Find the line with "You are a GUI" in the records below, then please transcribe it and every later line exactly, omitting the pictures and adding nothing.

RAW DATA: Begin

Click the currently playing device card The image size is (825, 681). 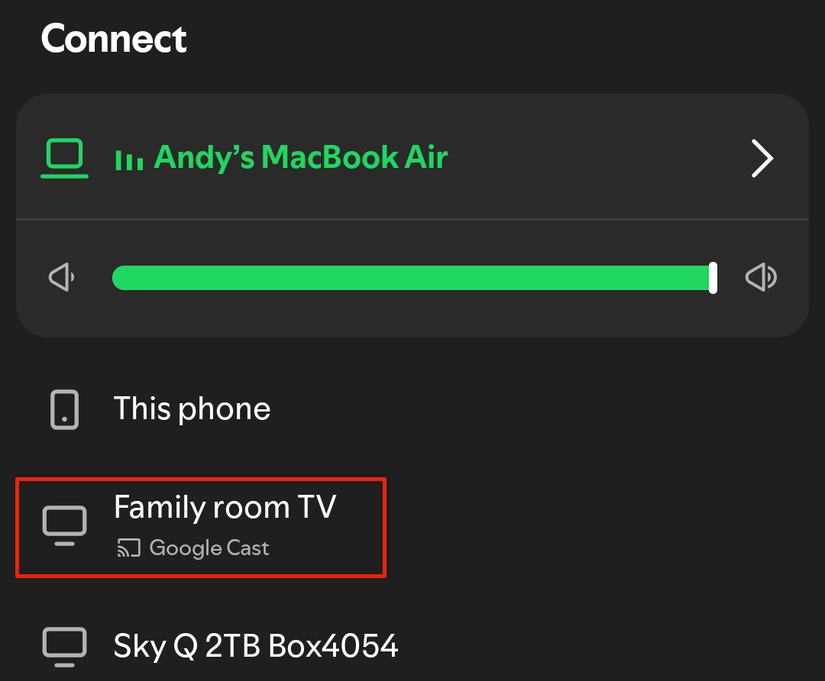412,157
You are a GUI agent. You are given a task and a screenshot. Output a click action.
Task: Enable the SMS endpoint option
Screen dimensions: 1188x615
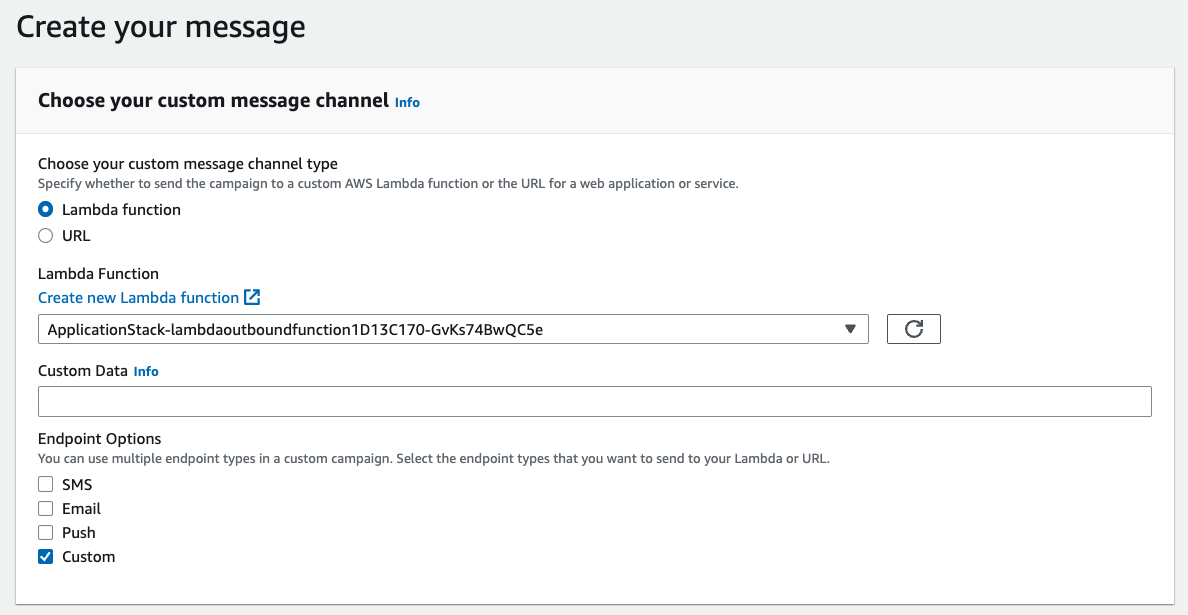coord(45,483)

RAW DATA: End

* _SOLUTION TO THIS PROBLEM_:
You are a GUI agent. You are given a task and a screenshot. Output a click action.
Task: Enable the SMS endpoint option
Screen dimensions: 1188x615
coord(45,483)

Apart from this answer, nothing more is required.